___ Information

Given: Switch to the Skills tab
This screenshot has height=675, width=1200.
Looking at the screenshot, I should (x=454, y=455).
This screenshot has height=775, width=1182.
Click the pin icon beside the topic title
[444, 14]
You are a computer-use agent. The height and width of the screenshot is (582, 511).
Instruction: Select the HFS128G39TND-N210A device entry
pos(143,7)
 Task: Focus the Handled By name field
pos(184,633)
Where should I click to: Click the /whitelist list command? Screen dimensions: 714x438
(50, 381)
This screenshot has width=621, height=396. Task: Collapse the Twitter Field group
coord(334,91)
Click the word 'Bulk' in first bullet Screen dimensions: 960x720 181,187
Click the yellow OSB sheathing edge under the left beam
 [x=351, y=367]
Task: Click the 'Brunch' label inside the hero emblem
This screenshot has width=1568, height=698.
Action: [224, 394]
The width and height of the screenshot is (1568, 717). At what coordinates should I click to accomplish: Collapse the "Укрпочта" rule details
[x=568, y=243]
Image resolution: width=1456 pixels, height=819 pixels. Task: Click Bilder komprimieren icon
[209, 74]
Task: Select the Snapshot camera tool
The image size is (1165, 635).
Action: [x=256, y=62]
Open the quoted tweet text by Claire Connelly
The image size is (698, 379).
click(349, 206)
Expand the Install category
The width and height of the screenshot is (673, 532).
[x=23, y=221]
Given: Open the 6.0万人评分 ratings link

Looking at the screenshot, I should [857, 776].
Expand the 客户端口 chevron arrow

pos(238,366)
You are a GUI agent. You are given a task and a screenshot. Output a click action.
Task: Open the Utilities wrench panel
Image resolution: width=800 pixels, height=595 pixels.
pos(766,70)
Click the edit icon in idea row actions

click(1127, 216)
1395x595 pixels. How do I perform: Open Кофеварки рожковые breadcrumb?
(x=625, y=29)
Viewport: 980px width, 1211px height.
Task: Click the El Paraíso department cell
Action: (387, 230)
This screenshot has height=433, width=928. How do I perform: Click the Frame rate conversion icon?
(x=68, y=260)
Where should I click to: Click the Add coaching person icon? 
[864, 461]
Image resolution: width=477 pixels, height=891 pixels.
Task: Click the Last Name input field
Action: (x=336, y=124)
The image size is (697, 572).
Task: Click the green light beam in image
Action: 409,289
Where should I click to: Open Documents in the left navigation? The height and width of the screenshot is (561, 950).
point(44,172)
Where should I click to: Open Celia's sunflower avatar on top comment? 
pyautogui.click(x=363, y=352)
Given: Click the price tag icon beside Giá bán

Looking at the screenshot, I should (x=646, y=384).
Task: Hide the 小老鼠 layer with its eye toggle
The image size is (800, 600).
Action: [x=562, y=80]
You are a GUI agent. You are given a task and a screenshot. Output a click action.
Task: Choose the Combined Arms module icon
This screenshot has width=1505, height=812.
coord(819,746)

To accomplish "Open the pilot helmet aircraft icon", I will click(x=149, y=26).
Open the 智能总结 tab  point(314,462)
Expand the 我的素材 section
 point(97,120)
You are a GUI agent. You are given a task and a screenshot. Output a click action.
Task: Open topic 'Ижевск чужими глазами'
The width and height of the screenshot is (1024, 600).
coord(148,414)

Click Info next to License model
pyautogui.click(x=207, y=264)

______

§ What you are asked to do
Transcribe each record above exactly. Skip none.

§ Exercise solution
Given: Switch to the Skills tab
This screenshot has height=675, width=1200.
Looking at the screenshot, I should (x=454, y=455).
This screenshot has height=775, width=1182.
Click the pin icon beside the topic title
[444, 14]
You are a computer-use agent. The height and width of the screenshot is (582, 511).
Instruction: Select the HFS128G39TND-N210A device entry
pos(143,7)
 Task: Focus the Handled By name field
pos(184,633)
Where should I click to: Click the /whitelist list command? Screen dimensions: 714x438
(50, 381)
This screenshot has width=621, height=396. Task: Collapse the Twitter Field group
coord(334,91)
Click the word 'Bulk' in first bullet Screen dimensions: 960x720 181,187
Click the yellow OSB sheathing edge under the left beam
 [x=351, y=367]
Task: Click the 'Brunch' label inside the hero emblem
This screenshot has width=1568, height=698.
Action: [224, 394]
The width and height of the screenshot is (1568, 717). At what coordinates should I click to accomplish: Collapse the "Укрпочта" rule details
[x=568, y=243]
Image resolution: width=1456 pixels, height=819 pixels. Task: Click Bilder komprimieren icon
[209, 74]
Task: Select the Snapshot camera tool
The image size is (1165, 635).
Action: [x=256, y=62]
Open the quoted tweet text by Claire Connelly
The image size is (698, 379).
click(349, 206)
Expand the Install category
The width and height of the screenshot is (673, 532).
[x=23, y=221]
Given: Open the 6.0万人评分 ratings link

Looking at the screenshot, I should [857, 776].
Expand the 客户端口 chevron arrow

pos(238,366)
You are a GUI agent. You are given a task and a screenshot. Output a click action.
Task: Open the Utilities wrench panel
Image resolution: width=800 pixels, height=595 pixels.
pos(766,70)
Click the edit icon in idea row actions

click(1127, 216)
1395x595 pixels. How do I perform: Open Кофеварки рожковые breadcrumb?
(x=625, y=29)
Viewport: 980px width, 1211px height.
Task: Click the El Paraíso department cell
Action: (387, 230)
This screenshot has height=433, width=928. How do I perform: Click the Frame rate conversion icon?
(x=68, y=260)
Where should I click to: Click the Add coaching person icon? 
[864, 461]
Image resolution: width=477 pixels, height=891 pixels.
Task: Click the Last Name input field
Action: (x=336, y=124)
The image size is (697, 572).
Task: Click the green light beam in image
Action: 409,289
Where should I click to: Open Documents in the left navigation? The height and width of the screenshot is (561, 950).
point(44,172)
Where should I click to: Open Celia's sunflower avatar on top comment? 
pyautogui.click(x=363, y=352)
Given: Click the price tag icon beside Giá bán

Looking at the screenshot, I should (x=646, y=384).
Task: Hide the 小老鼠 layer with its eye toggle
The image size is (800, 600).
Action: [x=562, y=80]
You are a GUI agent. You are given a task and a screenshot. Output a click action.
Task: Choose the Combined Arms module icon
This screenshot has width=1505, height=812.
coord(819,746)

To accomplish "Open the pilot helmet aircraft icon", I will click(x=149, y=26).
Open the 智能总结 tab  point(314,462)
Expand the 我的素材 section
 point(97,120)
You are a GUI agent. You are given a task and a screenshot. Output a click action.
Task: Open topic 'Ижевск чужими глазами'
The width and height of the screenshot is (1024, 600).
coord(148,414)

Click Info next to License model
pyautogui.click(x=207, y=264)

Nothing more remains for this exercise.